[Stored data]
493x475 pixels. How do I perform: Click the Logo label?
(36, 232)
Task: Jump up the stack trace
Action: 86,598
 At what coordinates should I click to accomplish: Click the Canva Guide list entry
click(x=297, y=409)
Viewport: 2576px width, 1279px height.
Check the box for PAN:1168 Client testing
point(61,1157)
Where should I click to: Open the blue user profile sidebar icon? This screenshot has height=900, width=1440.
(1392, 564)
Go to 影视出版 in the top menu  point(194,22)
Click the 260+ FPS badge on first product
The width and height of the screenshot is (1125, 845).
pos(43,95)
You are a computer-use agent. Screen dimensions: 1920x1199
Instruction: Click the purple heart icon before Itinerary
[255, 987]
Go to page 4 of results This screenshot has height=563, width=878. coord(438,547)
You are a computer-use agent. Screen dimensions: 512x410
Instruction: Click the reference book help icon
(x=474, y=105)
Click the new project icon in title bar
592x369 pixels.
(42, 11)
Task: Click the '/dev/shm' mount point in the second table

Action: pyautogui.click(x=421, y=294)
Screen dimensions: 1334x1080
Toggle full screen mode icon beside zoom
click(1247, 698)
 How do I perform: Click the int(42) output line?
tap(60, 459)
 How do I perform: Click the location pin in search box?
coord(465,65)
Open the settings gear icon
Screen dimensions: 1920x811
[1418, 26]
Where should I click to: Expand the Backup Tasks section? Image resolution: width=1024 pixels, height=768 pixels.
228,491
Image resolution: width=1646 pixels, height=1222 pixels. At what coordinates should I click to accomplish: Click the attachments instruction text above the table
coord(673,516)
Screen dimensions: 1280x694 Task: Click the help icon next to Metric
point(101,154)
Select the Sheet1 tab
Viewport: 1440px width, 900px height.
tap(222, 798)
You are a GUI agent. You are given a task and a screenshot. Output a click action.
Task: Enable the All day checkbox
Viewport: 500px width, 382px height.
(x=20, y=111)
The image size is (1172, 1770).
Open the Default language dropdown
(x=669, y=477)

What the task asks: In the data above, find the line containing "Where should I click to: Expand", then copy it and every later line exactly.

Task result:
Where should I click to: Expand the Backup Tasks section? Image resolution: width=1024 pixels, height=768 pixels.
228,491
Image resolution: width=1646 pixels, height=1222 pixels. At what coordinates should I click to accomplish: Click the attachments instruction text above the table
coord(673,516)
Screen dimensions: 1280x694 Task: Click the help icon next to Metric
point(101,154)
Select the Sheet1 tab
Viewport: 1440px width, 900px height.
tap(222, 798)
You are a GUI agent. You are given a task and a screenshot. Output a click action.
Task: Enable the All day checkbox
Viewport: 500px width, 382px height.
(x=20, y=111)
The image size is (1172, 1770).
Open the Default language dropdown
(x=669, y=477)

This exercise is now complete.